Tight Supply of Electrodes Jolts Stainless Minimills

Written by Tim Triplett

Tight supplies of graphite electrodes used in the electric arc furnace steelmaking process have raised electrode prices to the point that at least two stainless steel mills have increased their surcharges.

Outokumpu was the first with a surcharge of 30 euros (about $35.50) per metric ton on Sept. 27 in most markets except the U.S. AK Steel followed with a $13.20 per short ton electrode surcharge effective with November shipments.

China produces 70-80 percent of the world’s supply of graphite, which is used to make the electrodes that melt the scrap. It is also used in the production of lithium ion batteries. Recent environmental policies in China have closed mines and lowered production. China also has imposed a 20 percent export duty on graphite and a 17 percent VAT to help protect its graphite industry. Graphite prices have increased by 25-30 percent in the last couple of months. Prices are currently up to $1,100 per ton, but still well below the 2012 peak of $2,800 per ton, MetalMiner reports.

Electrodes are consumed in the steelmaking process and must be replaced every 8-10 hours. In its recent analysis on how this surcharge may affect stainless prices, MetalMiner estimates that electrodes represent about 9 percent of the total cost to produce one metric ton of steel, or around $43.22 per metric ton.

Steel Market Update’s expert sources note that the process to make stainless steel consumes electrodes more rapidly than production of carbon steel. The electrode cost as a percentage of the total may actually be lower for stainless steel than carbon steel because of the high cost of stainless alloys which are included in the EAF melt (carbon steel does not add alloys to their melt).

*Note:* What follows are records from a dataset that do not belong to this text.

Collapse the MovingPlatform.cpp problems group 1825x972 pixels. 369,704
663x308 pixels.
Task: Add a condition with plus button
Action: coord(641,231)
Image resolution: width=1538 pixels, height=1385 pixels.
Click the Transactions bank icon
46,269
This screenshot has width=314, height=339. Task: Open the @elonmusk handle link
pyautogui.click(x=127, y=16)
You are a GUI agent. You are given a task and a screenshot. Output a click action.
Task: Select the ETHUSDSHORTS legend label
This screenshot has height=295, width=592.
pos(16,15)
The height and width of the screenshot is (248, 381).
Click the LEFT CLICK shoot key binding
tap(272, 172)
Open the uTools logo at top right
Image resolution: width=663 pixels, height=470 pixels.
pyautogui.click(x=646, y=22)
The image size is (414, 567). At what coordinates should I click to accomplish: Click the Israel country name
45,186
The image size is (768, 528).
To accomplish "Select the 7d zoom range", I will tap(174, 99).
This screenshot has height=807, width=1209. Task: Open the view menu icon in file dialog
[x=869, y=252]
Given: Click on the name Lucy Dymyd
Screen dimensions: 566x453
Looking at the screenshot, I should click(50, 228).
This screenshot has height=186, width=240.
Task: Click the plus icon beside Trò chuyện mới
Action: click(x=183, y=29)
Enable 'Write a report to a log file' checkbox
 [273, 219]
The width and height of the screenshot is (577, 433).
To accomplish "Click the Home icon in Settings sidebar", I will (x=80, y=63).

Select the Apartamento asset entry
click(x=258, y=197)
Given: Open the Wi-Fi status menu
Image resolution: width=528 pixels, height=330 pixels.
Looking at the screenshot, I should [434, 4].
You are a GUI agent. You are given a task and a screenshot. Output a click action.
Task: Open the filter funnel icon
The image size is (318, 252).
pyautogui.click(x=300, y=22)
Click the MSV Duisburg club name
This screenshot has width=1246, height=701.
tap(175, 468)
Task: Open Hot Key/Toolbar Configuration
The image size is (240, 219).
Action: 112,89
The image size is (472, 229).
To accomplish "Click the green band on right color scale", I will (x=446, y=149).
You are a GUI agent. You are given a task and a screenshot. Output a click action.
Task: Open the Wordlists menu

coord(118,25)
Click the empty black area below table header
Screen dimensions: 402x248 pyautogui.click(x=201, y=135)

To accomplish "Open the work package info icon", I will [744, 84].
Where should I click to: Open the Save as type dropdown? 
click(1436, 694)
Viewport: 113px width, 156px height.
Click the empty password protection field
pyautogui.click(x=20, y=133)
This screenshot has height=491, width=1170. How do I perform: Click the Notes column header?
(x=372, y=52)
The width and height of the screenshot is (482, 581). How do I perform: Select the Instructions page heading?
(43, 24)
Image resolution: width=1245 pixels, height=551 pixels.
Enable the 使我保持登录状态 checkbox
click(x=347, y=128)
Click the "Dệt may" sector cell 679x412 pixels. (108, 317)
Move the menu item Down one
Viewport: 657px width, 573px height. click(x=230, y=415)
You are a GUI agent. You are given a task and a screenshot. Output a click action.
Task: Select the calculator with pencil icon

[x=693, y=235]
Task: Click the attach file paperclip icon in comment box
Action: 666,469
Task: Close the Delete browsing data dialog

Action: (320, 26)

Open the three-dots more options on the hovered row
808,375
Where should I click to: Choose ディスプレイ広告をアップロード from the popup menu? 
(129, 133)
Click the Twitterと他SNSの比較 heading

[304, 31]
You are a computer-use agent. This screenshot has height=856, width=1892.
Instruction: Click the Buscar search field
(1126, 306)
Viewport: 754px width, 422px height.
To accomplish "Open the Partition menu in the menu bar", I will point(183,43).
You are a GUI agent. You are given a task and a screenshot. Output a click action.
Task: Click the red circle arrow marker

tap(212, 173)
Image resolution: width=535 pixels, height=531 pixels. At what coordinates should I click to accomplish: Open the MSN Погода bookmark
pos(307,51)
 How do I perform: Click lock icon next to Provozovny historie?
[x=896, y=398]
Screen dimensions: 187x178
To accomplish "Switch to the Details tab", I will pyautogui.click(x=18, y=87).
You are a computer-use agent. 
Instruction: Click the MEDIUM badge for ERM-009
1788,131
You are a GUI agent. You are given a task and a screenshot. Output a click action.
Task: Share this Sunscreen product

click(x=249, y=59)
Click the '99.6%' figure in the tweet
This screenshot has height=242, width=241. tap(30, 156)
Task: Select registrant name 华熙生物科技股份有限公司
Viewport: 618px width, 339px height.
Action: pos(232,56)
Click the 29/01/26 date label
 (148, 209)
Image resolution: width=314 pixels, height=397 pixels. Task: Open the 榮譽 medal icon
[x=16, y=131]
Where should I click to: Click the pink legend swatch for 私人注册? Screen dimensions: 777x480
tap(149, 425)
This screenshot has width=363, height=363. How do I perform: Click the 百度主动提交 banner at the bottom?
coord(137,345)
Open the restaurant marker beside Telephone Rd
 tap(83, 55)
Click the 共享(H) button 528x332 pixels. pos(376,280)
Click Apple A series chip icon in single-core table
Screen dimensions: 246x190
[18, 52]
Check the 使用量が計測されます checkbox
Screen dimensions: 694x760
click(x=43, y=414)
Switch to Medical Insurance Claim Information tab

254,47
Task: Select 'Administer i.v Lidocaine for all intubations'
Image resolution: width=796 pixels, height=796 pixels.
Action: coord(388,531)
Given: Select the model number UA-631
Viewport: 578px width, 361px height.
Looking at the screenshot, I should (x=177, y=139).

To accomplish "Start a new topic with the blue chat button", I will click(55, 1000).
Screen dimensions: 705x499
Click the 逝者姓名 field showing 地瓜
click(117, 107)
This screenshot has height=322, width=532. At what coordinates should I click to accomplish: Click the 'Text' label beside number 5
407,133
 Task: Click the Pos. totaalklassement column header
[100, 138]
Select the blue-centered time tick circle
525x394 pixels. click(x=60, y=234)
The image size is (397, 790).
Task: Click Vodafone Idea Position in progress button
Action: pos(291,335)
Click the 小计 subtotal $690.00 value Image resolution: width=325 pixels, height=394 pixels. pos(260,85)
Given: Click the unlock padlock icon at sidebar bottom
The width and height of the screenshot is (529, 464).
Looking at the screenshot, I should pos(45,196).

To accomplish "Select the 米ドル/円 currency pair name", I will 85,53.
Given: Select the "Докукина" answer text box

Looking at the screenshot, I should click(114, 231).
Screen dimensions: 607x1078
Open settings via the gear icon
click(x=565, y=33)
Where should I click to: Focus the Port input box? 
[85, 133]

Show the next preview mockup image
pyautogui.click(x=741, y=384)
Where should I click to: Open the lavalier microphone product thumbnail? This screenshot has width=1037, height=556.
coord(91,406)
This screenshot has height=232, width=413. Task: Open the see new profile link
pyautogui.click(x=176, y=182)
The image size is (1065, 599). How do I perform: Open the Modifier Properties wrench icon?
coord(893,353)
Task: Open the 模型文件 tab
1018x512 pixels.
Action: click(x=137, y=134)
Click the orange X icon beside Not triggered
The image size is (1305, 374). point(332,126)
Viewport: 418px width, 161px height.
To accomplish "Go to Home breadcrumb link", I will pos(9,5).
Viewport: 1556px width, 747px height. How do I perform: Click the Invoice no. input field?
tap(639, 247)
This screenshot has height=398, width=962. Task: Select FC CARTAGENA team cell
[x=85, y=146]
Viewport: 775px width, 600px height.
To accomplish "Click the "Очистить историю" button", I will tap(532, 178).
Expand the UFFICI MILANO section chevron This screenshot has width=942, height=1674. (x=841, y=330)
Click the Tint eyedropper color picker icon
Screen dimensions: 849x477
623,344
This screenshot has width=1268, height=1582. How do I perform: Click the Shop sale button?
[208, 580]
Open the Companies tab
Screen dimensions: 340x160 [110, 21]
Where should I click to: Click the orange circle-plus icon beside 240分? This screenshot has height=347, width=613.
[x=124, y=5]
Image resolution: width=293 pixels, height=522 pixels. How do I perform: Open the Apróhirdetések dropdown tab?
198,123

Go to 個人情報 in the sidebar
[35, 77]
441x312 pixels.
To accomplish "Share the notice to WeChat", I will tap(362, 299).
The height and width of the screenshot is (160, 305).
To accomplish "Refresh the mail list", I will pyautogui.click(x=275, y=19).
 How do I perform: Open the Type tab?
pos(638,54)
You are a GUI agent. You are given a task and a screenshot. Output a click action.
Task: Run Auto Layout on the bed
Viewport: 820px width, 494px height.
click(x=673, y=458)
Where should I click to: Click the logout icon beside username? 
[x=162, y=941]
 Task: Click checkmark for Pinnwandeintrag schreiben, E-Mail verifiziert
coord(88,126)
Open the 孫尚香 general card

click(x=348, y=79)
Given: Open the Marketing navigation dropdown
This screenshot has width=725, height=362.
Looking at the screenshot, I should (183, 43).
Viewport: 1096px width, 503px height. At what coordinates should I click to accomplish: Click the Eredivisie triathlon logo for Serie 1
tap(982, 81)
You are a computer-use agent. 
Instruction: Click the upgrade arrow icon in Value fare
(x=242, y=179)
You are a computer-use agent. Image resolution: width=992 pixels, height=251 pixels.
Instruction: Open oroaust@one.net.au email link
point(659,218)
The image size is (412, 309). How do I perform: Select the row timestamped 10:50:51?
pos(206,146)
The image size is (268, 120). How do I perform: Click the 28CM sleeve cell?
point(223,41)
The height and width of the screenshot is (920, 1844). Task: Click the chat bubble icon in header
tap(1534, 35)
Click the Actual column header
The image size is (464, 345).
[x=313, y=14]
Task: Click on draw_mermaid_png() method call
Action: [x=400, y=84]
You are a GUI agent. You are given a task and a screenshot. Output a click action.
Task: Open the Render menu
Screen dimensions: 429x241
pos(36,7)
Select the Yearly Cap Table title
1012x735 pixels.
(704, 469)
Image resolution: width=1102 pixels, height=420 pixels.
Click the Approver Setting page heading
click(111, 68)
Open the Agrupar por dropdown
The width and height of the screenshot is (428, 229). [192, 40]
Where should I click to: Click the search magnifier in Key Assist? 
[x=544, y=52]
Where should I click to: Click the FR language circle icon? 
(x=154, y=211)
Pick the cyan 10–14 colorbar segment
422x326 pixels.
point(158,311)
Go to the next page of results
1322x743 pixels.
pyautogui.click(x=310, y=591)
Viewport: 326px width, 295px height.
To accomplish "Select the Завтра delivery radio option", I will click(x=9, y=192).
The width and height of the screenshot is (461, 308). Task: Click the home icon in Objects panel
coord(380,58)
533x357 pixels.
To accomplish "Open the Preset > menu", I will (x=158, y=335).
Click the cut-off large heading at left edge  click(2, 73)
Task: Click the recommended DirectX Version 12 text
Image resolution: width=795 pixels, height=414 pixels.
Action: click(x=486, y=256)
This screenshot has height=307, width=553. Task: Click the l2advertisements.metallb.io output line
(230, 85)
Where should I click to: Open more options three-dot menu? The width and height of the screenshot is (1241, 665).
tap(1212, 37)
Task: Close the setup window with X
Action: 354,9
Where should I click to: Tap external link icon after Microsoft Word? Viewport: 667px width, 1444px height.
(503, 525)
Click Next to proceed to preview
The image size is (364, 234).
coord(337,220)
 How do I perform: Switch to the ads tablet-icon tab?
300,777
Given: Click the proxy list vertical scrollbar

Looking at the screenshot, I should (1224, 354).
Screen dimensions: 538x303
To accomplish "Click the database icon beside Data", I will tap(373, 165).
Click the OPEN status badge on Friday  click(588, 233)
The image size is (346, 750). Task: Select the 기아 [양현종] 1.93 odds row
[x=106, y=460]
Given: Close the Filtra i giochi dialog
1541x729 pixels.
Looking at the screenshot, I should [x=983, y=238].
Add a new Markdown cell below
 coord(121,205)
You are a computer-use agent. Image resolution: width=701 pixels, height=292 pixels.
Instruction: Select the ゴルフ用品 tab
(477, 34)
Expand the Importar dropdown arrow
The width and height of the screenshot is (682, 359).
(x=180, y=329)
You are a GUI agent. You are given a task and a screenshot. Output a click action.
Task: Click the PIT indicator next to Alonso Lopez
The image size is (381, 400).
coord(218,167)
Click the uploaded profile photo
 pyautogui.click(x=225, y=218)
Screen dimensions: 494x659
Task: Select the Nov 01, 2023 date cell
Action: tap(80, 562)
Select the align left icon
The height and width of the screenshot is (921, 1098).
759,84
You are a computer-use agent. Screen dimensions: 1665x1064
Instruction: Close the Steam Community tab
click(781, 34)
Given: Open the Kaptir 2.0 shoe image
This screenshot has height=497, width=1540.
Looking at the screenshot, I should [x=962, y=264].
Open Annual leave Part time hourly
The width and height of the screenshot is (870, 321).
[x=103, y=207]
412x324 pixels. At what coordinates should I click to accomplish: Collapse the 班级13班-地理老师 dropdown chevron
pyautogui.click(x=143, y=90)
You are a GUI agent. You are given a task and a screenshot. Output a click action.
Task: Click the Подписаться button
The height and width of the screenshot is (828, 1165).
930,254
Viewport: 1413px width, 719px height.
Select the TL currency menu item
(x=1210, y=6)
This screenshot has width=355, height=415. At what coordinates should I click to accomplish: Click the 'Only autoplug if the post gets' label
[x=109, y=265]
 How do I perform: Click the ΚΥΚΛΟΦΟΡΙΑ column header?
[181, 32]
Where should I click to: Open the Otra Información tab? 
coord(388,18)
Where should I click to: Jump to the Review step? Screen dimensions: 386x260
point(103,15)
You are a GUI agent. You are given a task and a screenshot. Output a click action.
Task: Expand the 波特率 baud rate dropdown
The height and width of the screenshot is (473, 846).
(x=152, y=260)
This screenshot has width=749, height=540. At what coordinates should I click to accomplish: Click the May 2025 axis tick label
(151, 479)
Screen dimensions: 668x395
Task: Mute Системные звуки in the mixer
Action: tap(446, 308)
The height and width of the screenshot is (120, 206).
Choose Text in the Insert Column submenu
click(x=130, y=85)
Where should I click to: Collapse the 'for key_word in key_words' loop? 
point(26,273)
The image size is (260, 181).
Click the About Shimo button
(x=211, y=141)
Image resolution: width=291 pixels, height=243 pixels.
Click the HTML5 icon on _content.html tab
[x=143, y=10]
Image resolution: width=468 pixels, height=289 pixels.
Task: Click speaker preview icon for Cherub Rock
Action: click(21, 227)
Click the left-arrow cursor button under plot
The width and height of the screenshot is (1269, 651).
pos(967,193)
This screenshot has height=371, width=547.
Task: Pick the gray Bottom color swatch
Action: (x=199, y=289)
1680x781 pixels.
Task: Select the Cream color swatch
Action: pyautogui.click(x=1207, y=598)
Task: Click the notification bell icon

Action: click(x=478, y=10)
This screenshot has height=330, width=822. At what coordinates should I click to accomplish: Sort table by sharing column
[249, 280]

Buyers of carbon steel should be aware of the higher costs associated with graphite electrodes as there may come a time when the domestic steel mills may come out with either a surcharge or price increase related to the costs associated with their electrode use. The mills we have discussed this with in the recent past have told us that their sources of supply are fine. The question in SMU mind is what will their costs be come 2018 and beyond if the issues continue to exist in China?